She glanced back at Lu Sicheng, who, for the first time ever, wasn’t sleeping in the car but was instead staring at his phone—Tong Yao hoped he wasn’t reading all these discussions seriously debating whether she was insane.
Hunching her shoulders, the guilt-ridden Tong Yao shrank into a corner, trembling quietly. After browsing the near-identical reports about her alleged fight with the showgirl, around 3:30 PM, she finally received a call from the club’s higher-ups. They first tore into Xiao Rui, then had Xiao Rui pass the phone to Tong Yao. The two of them bowed and scraped like siblings in misfortune, enduring the scolding together. In the end, the club docked two months of Tong Yao’s salary and bonuses, announced plans to publicly reprimand her on the official blog, and suspended her for one match.
Suspension?
…Fine.
Biting her nails and frowning, Tong Yao obediently promised to reflect deeply on her actions once back—
Not that she was convinced.

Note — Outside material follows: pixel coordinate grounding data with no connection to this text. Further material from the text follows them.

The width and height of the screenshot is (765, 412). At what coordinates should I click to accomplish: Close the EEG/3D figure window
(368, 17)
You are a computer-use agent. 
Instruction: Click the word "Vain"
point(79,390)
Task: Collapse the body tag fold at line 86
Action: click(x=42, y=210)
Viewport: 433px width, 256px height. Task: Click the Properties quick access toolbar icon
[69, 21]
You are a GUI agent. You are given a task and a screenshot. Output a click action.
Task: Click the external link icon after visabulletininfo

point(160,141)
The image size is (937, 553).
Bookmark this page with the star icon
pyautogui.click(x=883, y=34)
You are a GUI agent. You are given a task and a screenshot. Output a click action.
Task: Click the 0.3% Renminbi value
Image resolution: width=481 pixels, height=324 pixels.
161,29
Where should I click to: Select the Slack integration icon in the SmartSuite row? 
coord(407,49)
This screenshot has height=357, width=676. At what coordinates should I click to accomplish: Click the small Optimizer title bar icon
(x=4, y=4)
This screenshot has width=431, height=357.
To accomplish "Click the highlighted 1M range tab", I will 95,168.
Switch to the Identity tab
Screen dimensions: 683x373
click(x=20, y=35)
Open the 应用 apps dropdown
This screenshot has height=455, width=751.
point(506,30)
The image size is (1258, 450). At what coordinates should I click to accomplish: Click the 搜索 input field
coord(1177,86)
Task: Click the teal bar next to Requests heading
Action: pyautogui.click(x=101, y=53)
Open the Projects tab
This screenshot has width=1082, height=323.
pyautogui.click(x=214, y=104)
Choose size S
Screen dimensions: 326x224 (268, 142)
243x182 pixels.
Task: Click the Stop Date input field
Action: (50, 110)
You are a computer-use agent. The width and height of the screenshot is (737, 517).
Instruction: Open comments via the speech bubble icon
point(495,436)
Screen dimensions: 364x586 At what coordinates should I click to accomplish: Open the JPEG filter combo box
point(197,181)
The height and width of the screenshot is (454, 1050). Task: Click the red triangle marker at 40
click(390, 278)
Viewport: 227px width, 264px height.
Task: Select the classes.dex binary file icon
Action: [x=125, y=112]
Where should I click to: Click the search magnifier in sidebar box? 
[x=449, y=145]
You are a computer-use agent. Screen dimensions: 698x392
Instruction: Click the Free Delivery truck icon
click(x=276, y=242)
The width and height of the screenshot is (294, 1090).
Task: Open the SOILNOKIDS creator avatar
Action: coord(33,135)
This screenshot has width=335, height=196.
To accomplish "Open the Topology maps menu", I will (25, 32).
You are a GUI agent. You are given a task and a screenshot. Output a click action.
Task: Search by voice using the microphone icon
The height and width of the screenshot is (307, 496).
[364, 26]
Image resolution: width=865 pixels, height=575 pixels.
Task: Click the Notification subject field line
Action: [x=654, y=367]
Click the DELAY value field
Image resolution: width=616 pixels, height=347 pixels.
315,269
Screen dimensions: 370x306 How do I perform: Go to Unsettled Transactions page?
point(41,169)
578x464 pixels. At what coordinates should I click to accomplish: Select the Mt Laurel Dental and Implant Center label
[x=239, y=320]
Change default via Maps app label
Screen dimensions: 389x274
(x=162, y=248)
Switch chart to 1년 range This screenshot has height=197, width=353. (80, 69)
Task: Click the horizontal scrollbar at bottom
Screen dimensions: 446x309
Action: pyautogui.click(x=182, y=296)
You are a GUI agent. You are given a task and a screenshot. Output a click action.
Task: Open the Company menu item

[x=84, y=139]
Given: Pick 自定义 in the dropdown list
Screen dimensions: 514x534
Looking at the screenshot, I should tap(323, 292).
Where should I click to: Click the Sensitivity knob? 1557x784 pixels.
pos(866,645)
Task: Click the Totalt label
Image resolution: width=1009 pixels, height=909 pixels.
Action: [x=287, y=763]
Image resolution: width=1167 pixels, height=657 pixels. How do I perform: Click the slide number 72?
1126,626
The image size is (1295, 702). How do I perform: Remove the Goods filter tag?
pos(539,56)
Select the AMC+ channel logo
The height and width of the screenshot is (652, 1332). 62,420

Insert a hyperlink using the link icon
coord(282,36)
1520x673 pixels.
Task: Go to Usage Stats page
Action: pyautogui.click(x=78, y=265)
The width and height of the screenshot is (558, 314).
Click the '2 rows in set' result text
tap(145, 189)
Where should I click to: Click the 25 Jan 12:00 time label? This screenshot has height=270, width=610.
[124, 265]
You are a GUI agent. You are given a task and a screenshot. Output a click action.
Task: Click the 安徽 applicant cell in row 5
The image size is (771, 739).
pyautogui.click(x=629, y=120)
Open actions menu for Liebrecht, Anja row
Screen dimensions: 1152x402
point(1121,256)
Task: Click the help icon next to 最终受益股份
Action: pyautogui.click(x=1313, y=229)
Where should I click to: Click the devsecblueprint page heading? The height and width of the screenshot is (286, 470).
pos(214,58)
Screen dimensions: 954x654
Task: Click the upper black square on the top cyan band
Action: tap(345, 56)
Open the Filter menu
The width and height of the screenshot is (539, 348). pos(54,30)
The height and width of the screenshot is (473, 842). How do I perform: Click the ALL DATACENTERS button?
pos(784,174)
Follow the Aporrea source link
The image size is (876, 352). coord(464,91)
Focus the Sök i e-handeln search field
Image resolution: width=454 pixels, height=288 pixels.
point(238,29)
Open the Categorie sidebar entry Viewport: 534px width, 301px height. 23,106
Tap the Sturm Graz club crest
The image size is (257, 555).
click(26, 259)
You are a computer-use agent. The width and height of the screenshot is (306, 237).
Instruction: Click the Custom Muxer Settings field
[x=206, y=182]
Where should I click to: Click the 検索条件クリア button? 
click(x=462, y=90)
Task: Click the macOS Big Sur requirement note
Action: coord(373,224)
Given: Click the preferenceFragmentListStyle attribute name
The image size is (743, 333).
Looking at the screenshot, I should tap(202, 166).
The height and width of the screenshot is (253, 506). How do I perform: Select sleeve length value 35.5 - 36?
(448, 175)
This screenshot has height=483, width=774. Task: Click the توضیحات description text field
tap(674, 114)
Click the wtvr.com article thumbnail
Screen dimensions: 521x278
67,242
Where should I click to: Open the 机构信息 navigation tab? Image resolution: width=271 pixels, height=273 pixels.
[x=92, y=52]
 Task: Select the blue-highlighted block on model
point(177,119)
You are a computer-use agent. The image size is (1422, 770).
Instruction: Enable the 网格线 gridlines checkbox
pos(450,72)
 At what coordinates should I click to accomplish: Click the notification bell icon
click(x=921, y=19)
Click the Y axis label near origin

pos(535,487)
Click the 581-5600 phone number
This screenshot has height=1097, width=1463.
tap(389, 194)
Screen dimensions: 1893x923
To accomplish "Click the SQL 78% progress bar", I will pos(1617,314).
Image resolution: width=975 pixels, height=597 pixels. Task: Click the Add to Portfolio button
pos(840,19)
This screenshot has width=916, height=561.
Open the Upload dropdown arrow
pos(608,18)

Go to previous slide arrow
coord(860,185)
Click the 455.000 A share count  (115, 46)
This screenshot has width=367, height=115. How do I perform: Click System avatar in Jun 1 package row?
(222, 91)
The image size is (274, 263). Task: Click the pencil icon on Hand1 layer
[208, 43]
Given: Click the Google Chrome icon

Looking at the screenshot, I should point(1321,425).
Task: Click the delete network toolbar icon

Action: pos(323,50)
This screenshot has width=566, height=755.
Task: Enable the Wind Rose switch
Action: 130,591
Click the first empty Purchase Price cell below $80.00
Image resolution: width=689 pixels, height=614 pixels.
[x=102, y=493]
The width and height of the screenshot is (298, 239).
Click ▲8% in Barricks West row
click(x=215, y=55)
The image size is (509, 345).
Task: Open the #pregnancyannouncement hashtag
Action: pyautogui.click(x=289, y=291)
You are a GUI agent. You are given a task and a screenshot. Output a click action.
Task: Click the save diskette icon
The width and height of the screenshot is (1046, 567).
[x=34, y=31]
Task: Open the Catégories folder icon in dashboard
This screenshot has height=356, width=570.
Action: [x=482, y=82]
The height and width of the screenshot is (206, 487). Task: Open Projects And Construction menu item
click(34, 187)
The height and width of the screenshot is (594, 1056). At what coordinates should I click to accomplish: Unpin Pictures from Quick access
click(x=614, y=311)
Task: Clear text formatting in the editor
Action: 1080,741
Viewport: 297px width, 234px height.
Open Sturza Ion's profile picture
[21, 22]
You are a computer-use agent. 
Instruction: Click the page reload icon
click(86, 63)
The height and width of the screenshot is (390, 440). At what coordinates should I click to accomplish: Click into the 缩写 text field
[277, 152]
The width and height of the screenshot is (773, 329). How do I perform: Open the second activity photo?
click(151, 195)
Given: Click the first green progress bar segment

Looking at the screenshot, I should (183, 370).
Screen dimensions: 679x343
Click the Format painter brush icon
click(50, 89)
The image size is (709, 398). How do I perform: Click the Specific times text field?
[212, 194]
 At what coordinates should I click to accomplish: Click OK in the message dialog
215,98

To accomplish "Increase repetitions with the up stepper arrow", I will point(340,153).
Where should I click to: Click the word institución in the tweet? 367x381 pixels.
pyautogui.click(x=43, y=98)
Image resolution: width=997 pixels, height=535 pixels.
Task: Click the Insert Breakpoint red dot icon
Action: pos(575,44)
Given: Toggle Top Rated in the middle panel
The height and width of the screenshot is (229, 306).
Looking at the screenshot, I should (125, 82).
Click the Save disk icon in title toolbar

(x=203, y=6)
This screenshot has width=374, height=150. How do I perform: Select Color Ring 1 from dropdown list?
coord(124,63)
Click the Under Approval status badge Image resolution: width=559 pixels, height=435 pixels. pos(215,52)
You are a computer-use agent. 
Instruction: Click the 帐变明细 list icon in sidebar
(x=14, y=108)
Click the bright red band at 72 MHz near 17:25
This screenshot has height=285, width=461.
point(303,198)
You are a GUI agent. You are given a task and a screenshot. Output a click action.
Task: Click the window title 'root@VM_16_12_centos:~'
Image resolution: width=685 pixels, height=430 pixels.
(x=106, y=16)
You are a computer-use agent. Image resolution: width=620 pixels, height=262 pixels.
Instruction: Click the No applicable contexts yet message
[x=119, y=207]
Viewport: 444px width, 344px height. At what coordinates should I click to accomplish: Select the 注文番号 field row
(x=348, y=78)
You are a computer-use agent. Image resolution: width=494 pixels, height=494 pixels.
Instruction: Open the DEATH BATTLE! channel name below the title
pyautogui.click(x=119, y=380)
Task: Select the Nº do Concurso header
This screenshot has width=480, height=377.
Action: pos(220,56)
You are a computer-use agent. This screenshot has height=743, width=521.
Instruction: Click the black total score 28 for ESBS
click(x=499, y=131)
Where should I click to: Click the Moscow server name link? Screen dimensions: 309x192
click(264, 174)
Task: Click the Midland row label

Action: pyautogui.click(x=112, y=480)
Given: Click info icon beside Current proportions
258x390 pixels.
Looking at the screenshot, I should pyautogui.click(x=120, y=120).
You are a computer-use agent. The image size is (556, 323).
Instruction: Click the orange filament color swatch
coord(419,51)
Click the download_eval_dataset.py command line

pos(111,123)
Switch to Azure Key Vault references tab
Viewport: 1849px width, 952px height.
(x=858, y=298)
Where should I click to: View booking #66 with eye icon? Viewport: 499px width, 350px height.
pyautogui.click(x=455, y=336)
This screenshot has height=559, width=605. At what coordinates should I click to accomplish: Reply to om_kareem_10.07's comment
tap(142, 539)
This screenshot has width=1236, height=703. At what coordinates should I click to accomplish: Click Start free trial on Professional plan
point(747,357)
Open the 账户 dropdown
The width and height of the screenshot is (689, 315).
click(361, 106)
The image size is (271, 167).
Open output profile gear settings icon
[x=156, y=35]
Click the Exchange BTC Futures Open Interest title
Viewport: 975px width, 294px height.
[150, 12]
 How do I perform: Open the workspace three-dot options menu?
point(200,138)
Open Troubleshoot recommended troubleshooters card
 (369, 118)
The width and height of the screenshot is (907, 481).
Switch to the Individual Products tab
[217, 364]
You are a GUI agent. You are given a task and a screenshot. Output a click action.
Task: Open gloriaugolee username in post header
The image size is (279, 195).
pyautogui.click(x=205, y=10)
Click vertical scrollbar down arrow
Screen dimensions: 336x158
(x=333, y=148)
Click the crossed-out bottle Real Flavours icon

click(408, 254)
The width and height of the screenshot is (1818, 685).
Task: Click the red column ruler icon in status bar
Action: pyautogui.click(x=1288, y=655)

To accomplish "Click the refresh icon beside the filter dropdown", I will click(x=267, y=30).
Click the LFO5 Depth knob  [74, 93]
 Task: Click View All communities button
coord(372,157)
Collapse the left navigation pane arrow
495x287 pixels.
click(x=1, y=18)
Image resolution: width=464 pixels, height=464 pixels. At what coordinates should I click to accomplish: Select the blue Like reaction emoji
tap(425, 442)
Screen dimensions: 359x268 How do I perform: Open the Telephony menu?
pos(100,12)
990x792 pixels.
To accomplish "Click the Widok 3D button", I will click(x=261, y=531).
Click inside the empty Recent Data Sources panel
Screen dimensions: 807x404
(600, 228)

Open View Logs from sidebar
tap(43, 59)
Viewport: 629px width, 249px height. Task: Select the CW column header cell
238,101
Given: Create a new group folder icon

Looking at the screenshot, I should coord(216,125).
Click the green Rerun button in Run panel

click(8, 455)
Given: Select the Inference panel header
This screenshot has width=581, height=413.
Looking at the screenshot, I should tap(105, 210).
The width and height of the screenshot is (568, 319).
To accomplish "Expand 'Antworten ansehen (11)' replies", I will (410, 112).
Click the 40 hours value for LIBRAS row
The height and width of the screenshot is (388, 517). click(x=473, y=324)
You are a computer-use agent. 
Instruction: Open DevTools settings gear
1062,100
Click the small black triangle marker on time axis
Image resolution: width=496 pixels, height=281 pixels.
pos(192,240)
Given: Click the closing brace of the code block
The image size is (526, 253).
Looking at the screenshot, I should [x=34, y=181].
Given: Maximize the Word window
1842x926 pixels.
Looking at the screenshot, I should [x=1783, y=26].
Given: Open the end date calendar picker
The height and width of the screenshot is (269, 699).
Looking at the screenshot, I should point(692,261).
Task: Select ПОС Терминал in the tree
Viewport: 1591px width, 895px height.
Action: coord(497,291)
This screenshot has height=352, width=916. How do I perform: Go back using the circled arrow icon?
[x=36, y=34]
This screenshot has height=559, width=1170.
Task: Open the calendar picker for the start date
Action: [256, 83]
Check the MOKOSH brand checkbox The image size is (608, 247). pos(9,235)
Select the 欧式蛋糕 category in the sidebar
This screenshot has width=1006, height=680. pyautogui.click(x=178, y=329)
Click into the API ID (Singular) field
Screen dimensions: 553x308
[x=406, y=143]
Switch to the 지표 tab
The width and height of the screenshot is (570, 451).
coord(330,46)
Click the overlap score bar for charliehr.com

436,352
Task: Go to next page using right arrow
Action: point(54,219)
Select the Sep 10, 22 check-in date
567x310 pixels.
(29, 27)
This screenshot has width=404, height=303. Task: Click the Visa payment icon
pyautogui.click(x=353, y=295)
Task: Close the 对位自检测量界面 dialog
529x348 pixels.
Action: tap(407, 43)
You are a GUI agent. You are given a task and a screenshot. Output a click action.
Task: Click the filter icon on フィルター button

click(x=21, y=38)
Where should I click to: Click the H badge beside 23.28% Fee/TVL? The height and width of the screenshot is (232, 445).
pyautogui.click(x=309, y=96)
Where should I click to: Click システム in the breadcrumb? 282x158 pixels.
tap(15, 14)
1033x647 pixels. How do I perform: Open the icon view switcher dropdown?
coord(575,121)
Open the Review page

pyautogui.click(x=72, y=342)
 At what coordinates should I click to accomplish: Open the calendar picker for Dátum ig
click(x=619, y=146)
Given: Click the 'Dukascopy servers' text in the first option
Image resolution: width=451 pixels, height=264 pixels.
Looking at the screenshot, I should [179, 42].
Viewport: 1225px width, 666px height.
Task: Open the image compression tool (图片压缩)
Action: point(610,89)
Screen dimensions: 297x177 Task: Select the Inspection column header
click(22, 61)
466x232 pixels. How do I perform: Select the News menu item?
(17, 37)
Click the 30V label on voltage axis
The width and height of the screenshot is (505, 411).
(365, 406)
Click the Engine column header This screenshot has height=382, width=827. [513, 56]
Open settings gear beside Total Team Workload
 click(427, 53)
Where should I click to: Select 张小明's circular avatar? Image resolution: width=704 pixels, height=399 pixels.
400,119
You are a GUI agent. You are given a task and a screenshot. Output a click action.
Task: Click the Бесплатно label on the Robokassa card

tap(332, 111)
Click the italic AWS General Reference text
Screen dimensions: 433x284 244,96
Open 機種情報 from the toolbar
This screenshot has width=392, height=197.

She really wasn’t.However, in this world, not everything can be solved by acting on impulse. The club had already done what they could at this point—the punishment could have been much harsher, but in the end, it was almost negligible... Tong Yao hung up the phone and picked up her phone again to scroll through her Weibo. Many people had sent her private messages cursing her out—some were downright vicious, calling her petty, rude, and a disgrace to women—
She skimmed through them and let it go.
Though she had brought this upon herself, it wasn’t true that the insults didn’t sting. She could only vent to Jin Yang because, at this point, she didn’t know what else to do. After all, the spectators had no idea what had actually happened that afternoon—they were only hearing the showgirl’s side of the story.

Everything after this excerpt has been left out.